June 02, 2020 Practice Points

For Effective Written Advocacy, Remember to Properly Frame Your Issue

What is it you need the court to focus on in order to prevail and how should you define that issue in a way that will help the court maintain that focus?

By W. Clay Massey

There are many necessities for effective legal writing. They include good organization, brevity, punchiness, legal support (and efficient discussion thereof) and reasoned argument. But one essential component (and arguably the cornerstone) of effective legal argument is often overlooked: properly framing the issue you are arguing. 

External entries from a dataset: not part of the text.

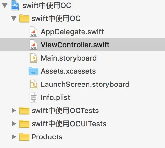Expand the swift中使用OCTests group
The image size is (165, 148).
pos(14,111)
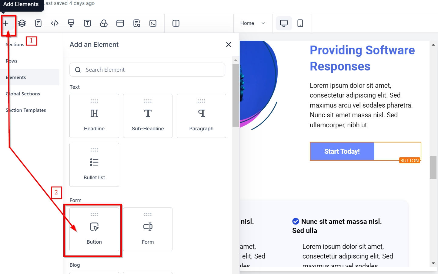Image resolution: width=438 pixels, height=274 pixels.
Task: Click the split columns layout icon
Action: [176, 23]
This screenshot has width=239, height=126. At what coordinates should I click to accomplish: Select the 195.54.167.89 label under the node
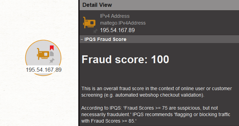point(43,70)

Framing an issue is the way you define and present the issue. It helps you get to the point and affects how (and whether) your audience sees your point, makes sense of your issue and responds to it. It is an essential step in getting your audience to understand and relate to your argument. It also creates the “object” about which the discussion before the court must occur and to which you can tether the responsiveness and characterization of an opponent’s counterarguments. And it will help you focus on the facts and law that matter to your argument and be a clearer and more efficient writer.   

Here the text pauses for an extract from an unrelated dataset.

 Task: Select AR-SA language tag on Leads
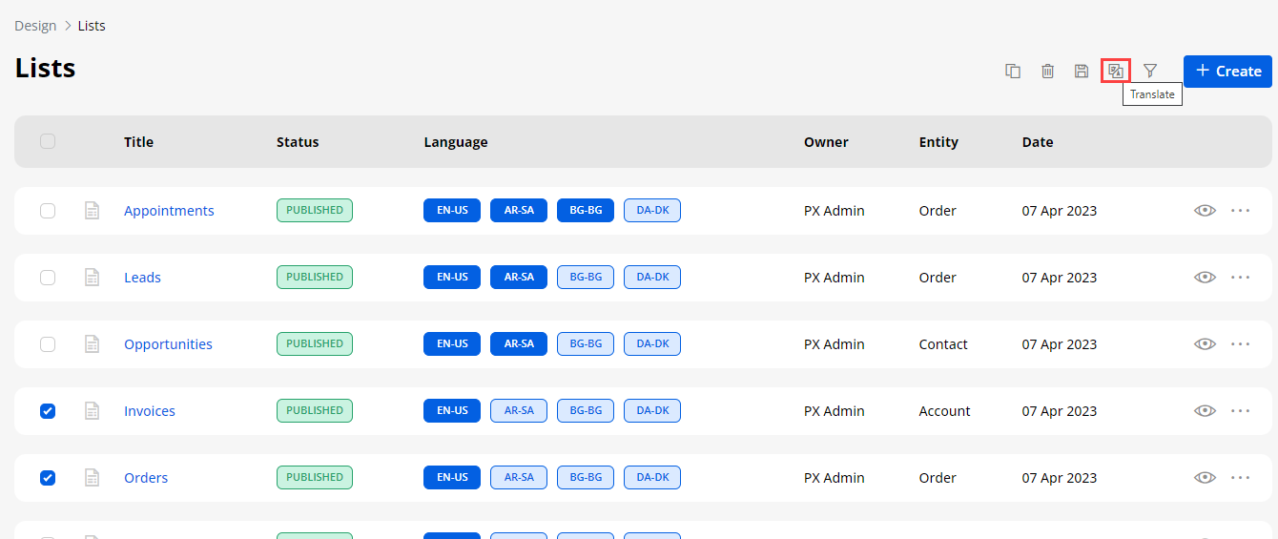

Sometimes, properly framing an issue “simply” requires thoughtful word choice and statement structure to clearly and concisely express the issue being addressed. Bryan Garner has a great article on the challenges of that task and how to do it well—How to frame issues clearly and succinctly for effective motions and briefs.

But often, properly framing an issue also is what you say the issue is, not just how you say it. It requires substantive strategy and critical thought on how to position your argument. This involves taking your circumstances and the issue’s context and nuances of relevant law to strategically identify and articulate your issue in a way that will evidence your argument’s legitimacy, resonate with the court, and undermine counterarguments. This is particularly true when the law on your issue is not well-developed or where precedent decided on different facts or focused on slightly different issues presents superficial obstacles to your argument. You need to be able to distinguish your issue from the ones decided in those cases and navigate around them by focusing on a particularized and well-defined identification of the issue you are arguing.

So, before writing your next legal brief, start by thinking about how to frame your issue. What is it you need the court to focus on in order to prevail? How should you define that issue in a way that will help the court maintain that focus, follow your navigation of the facts and law, and not be misguided by your opponent’s counterarguments. Taking that time to properly frame your issue will provide a stronger platform for success in your written advocacy.

W. Clay Massey is a partner at Alston & Bird LLP in Atlanta, Georgia, and cochair of the ABA Mass Torts/Toxic Torts Subcommittee.